Jalal Toufic is a thinker whose influence in the Beirut artistic community over the past two decades has been immense—notwithstanding that, as he put it, many, if not all of his books, most of which were published by Forthcoming Books, “continue to be forthcoming even after their publication.” In relation to one of these books, he wondered: “Does not a book titled Forthcoming suggest, ostensibly paradoxically, a second edition?” Here's the revised edition of Forthcoming, a book first published nearly a decade and a half ago by Atelos press.
Jalal Toufic is a thinker and a mortal to death. He was born in 1962 in Beirut or Baghdad and died before dying in 1989 in Evanston, Illinois. This second edition of a collection of his essays whirls around the appearance of the unworldly in art, culture, history, and the present.
On the first edition of Forthcoming published by Atelos in 2000: “Although sometimes couched in what looks like the language of critical theory, Toufic's formal hybridity and poetic methods sharply distinguish Forthcoming from most other titles on those shelves labeled Cultural, Poststructuralist, or Postcolonial Studies.… In his insistence upon treating the dead as a great part of the potential force of this world, Toufic plumbs the poetics of disaster and recuperation in ways that remain both incredibly suggestive and relentlessly radical.”

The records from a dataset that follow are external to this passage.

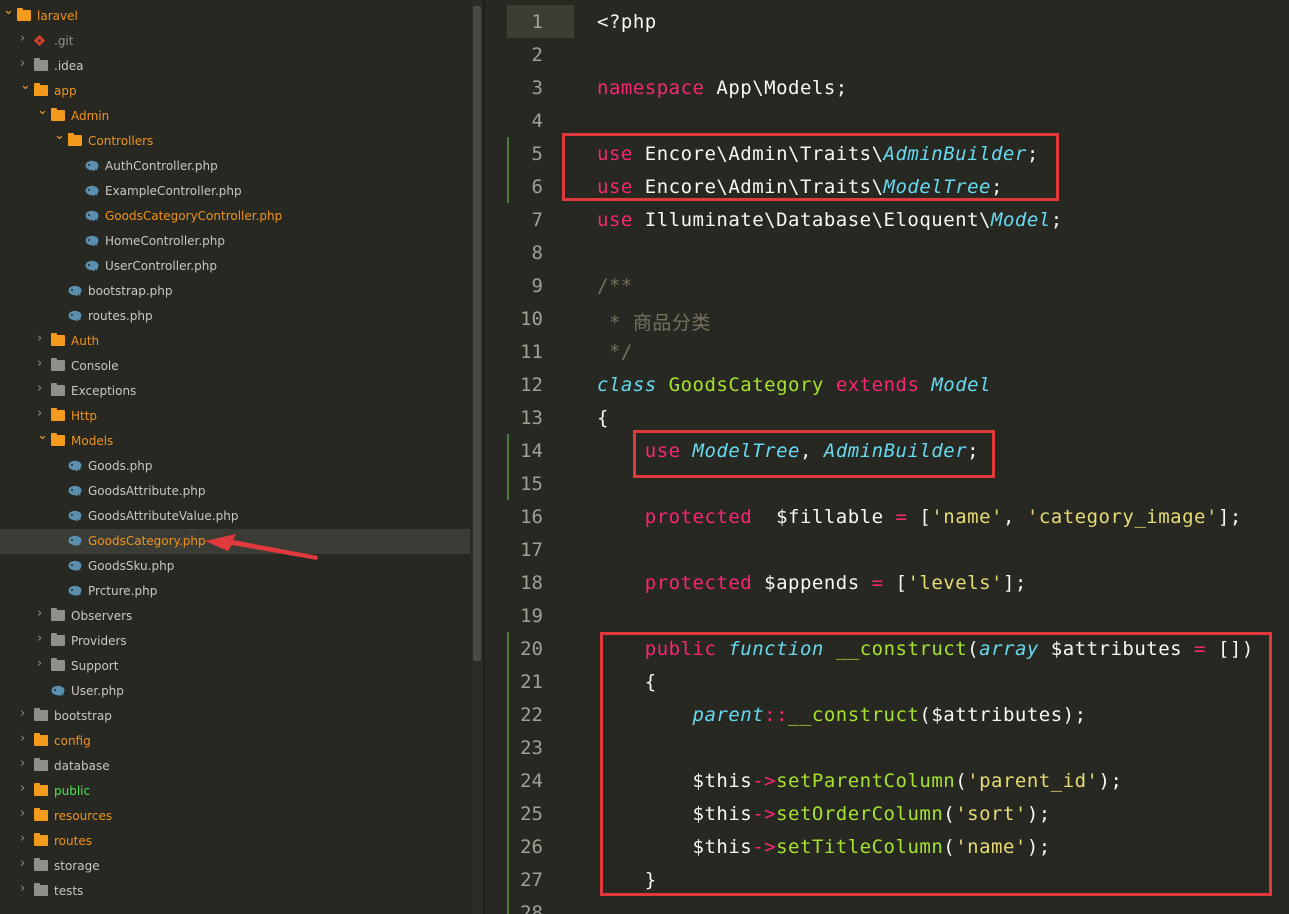 The width and height of the screenshot is (1289, 914). Describe the element at coordinates (235, 366) in the screenshot. I see `folder-item: › Console` at that location. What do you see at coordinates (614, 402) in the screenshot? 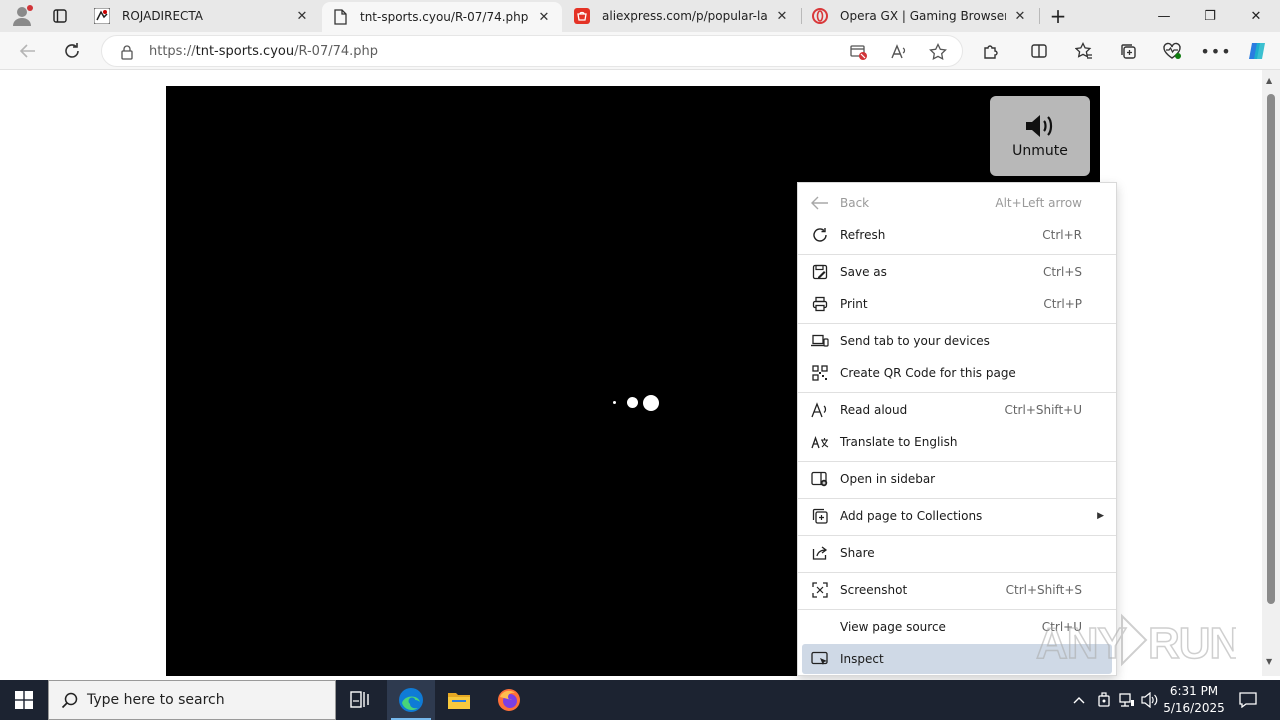
I see `loading-dot-small` at bounding box center [614, 402].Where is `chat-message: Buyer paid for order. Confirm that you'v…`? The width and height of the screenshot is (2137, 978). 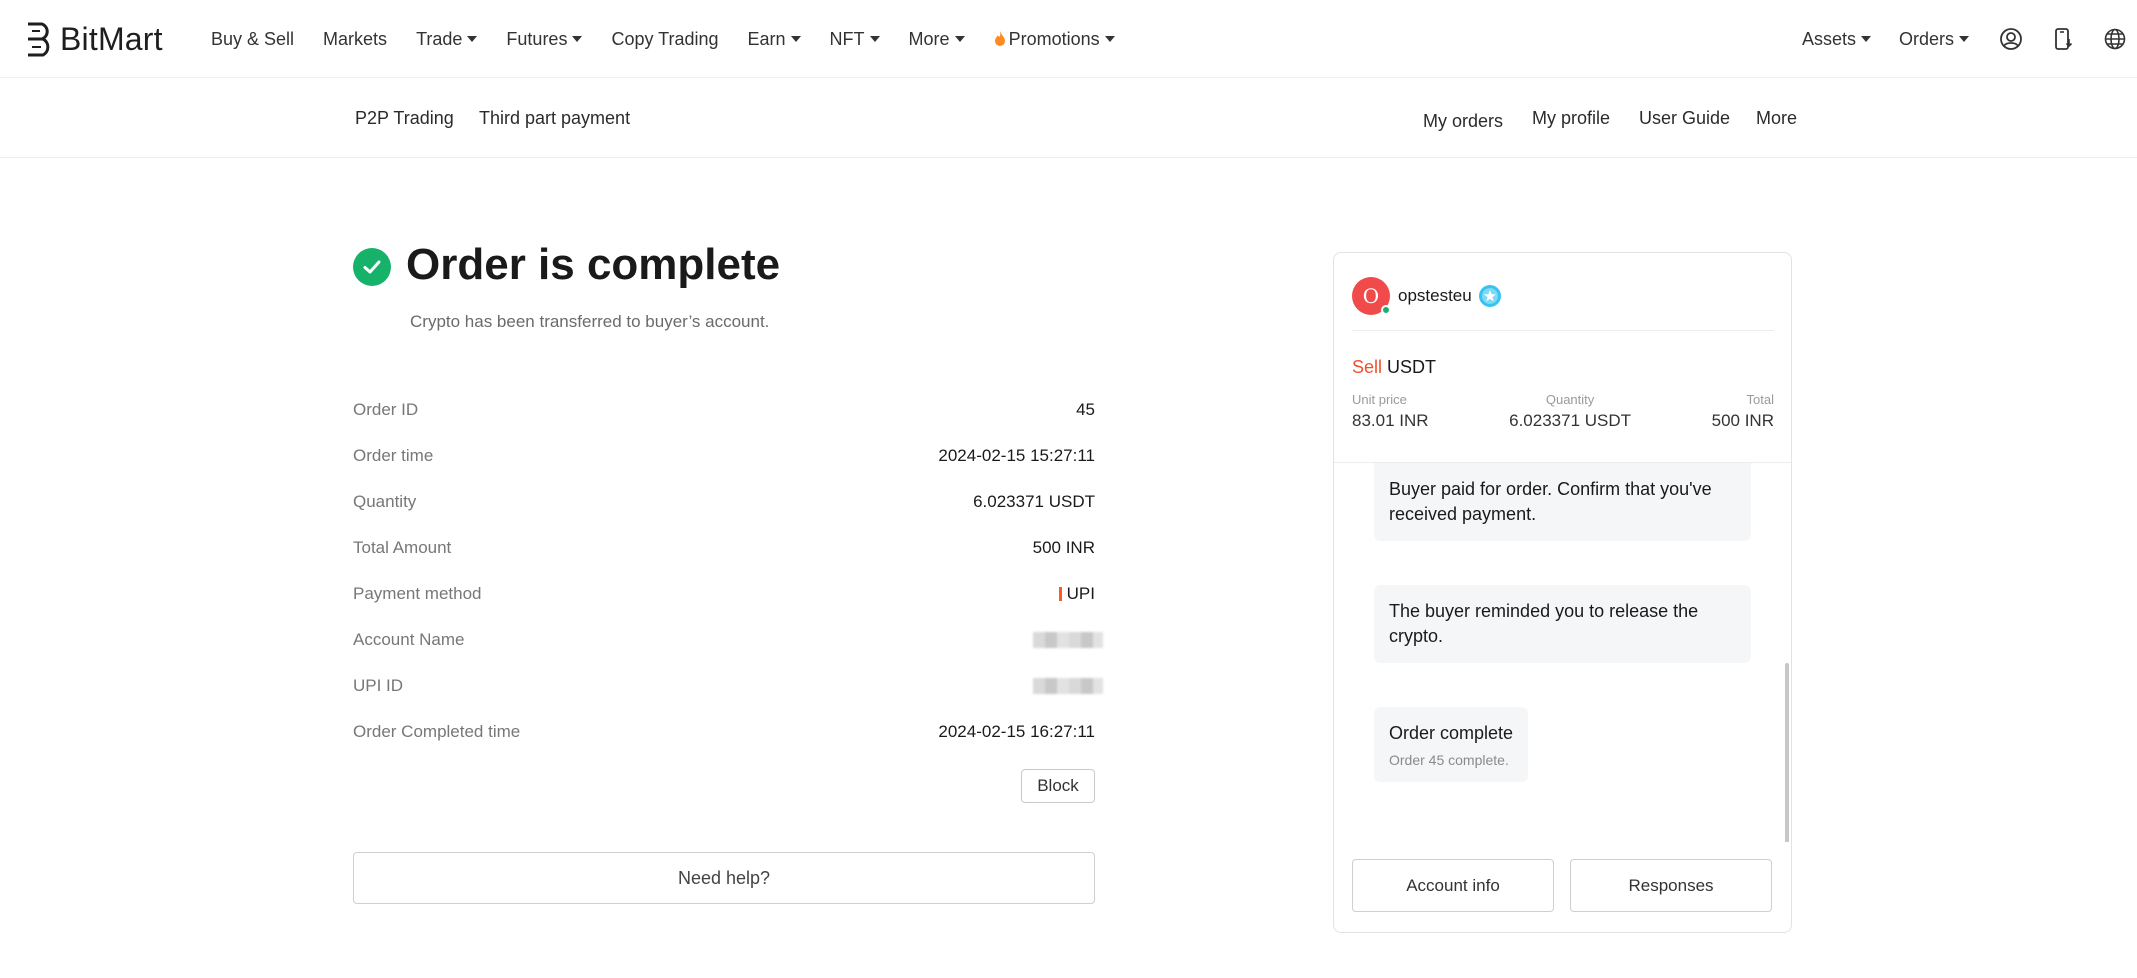 chat-message: Buyer paid for order. Confirm that you'v… is located at coordinates (1562, 502).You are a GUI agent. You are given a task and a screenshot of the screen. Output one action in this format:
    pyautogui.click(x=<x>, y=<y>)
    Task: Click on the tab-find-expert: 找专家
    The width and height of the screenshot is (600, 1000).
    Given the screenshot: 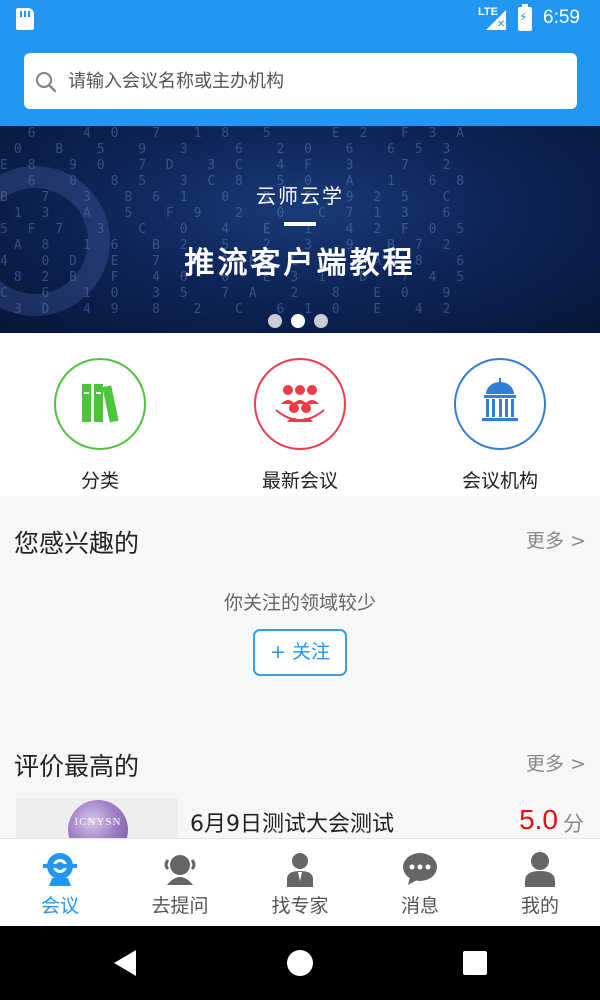 What is the action you would take?
    pyautogui.click(x=300, y=883)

—Village Voice Literary Supplement, April 2001
Jalal Toufic (born 1962 in Beirut or Baghdad, lives and works in Istanbul) is a Lebanese thinker, writer, and video artist. He is the author of Distracted (1991; 2nd ed., 2003), (Vampires): An Uneasy Essay on the Undead in Film (1993; 2nd ed., 2003), Over-Sensitivity (1996; 2nd ed., 2009), Forthcoming (2000), Undying Love, or Love Dies (2002), Two or Three Things I'm Dying to Tell You (2005), ‘Âshûrâ': This Blood Spilled in My Veins (2005), Undeserving Lebanon (2007), The Withdrawal of Tradition Past a Surpassing Disaster (2009) and Graziella: The Corrected Edition (2009). He co-edited the special Discourse issue Gilles Deleuze: A Reason to Believe in this World, and edited the special Discourse issues Middle Eastern Films Before Thy Gaze Returns to Thee and Mortals to Death. He has taught at the University of California at Berkeley, California Institute of the Arts, the University of Southern California, and, in Lebanon, Holy Spirit University; and he currently teaches at Kadir Has University in Istanbul.